[TO DO] An acceptable answer contains each line of the material, unchanged.

===============

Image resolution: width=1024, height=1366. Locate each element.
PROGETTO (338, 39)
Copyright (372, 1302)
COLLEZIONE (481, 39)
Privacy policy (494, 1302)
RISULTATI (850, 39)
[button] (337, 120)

===============

[ANSWER FOR THIS EXERCISE]
Image resolution: width=1024, height=1366. Locate each element.
PROGETTO (338, 39)
Copyright (372, 1302)
COLLEZIONE (481, 39)
Privacy policy (494, 1302)
RISULTATI (850, 39)
[button] (337, 120)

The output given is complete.